Stored data entries
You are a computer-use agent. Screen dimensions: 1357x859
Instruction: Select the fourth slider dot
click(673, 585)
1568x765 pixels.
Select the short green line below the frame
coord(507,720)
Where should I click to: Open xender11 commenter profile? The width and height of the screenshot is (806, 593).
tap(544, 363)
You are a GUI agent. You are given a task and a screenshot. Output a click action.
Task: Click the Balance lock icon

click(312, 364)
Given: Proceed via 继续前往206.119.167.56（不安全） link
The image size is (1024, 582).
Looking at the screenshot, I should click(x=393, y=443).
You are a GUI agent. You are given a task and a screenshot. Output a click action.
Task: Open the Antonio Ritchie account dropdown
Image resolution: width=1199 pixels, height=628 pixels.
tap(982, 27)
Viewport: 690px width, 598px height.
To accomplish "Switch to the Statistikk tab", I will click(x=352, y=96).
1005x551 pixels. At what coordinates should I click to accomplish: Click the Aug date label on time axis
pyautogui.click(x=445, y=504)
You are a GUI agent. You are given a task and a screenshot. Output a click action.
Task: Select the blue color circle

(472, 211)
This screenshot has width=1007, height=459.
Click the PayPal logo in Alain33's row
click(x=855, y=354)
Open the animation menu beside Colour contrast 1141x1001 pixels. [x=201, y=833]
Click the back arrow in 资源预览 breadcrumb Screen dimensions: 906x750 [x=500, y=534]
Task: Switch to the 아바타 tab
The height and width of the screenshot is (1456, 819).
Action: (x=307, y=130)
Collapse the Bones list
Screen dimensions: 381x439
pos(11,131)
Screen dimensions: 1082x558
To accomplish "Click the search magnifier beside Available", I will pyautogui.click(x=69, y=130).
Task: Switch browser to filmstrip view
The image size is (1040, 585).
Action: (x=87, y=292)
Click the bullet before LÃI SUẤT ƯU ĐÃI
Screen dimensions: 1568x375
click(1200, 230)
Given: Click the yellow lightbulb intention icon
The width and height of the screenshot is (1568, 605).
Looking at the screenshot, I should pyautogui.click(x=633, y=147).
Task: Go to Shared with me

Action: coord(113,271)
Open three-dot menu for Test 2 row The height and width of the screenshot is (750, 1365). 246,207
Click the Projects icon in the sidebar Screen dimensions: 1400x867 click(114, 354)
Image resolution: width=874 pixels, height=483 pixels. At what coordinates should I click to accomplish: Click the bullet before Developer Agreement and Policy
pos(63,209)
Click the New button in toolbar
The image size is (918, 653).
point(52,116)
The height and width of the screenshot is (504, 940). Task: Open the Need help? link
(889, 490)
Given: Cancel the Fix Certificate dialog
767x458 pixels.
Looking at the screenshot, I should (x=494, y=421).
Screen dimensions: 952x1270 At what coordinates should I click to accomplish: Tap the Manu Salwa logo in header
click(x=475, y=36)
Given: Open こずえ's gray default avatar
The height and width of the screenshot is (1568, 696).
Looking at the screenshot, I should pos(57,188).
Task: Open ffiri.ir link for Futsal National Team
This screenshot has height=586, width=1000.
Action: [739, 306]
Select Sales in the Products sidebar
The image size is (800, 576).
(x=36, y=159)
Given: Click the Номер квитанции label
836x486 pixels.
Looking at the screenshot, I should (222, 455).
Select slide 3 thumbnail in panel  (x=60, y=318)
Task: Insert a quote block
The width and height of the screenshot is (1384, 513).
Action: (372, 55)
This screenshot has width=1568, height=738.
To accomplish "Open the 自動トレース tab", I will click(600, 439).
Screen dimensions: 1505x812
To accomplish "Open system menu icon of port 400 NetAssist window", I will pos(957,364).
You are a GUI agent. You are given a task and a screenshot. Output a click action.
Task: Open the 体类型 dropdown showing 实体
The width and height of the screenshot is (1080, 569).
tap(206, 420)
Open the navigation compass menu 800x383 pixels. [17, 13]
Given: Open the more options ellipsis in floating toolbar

### WHAT IS NEEDED:
Starting with the line with "Task: Switch browser to filmstrip view" above and going on through the line with "Click the Projects", transcribe every line exactly, both ends included, and add nothing.

### TASK RESULT:
Task: Switch browser to filmstrip view
The image size is (1040, 585).
Action: (x=87, y=292)
Click the bullet before LÃI SUẤT ƯU ĐÃI
Screen dimensions: 1568x375
click(1200, 230)
Given: Click the yellow lightbulb intention icon
The width and height of the screenshot is (1568, 605).
Looking at the screenshot, I should pyautogui.click(x=633, y=147).
Task: Go to Shared with me

Action: coord(113,271)
Open three-dot menu for Test 2 row The height and width of the screenshot is (750, 1365). 246,207
Click the Projects icon in the sidebar Screen dimensions: 1400x867 click(114, 354)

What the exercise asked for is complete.